Gaetano Salvemini

Personal information
- Date of birth: 15 January 1942
- Place of birth: Molfetta, Italy
- Date of death: 6 September 2024 (aged 82)
- Place of death: Reggio Emilia, Italy
- Position: Left winger

Youth career
- 1958–1959: AC Milan

Senior career*
- Years: Team / Apps / (Gls)
- 1959–1961: Sporting Fulgor Molfetta
- 1961–1962: Mestre
- 1962–1963: Alessandria
- 1963–1966: Venezia
- 1966–1968: Mantova
- 1968–1969: Inter Milan
- 1969–1970: Como
- 1970–1973: Empoli
- 1973–1974: Lucchese
- 1974–1977: Siena
- 1977–1978: Empoli

Managerial career
- 1978–1981: Empoli
- 1981–1982: Reggina
- 1982: SPAL
- 1983–1984: Casertana
- 1984–1985: Ternana
- 1985–1988: Empoli
- 1988–1991: Bari
- 1992–1993: Cesena
- 1993–1995: Palermo
- 1996: Genoa
- 1997: Lucchese
- 1997: Genoa
- 1999: Cremonese
- 2001: Monza

= Gaetano Salvemini (football manager) =

Italian football manager (1942–2024)

Gaetano Salvemini (15 January 1942 – 6 September 2024) was an Italian football player and manager.

==Career==
Born in Molfetta, the son of a sailor, Salvemini began playing football in his hometown's team, before transferring to AC Milan's youth team. A left winger, he was among the protagonists of the Venezia FC promotion to the top division in the 1965–66 season.

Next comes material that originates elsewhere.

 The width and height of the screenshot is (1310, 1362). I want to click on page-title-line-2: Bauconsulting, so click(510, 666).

As a football manager, Salvemini started his career as Empoli youth team manager. With Empoli main team, he got a promotion to Serie A in 1986, the first of the club, and was its manager for two seasons in the top division. Because of the unexpected salvation of Empoli in its first season in the top league, he got the nickname "SalvEmpoli" (a pun combining his surname with the phrase 'salva Empoli', i.e. 'save Empoli').

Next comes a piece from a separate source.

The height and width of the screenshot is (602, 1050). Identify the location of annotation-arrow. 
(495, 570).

Moved to Bari, in his first season he brought the team to Serie A, then he secured two salvations in the top division and won a Mitropa Cup. In the following years he coached numerous teams, including Genoa, with which he won an Anglo-Italian Cup, Palermo, Cremonese, and Monza.

==Death==
Salvemini died at his house in Reggio Emilia, on 6 September 2024, at the age of 82.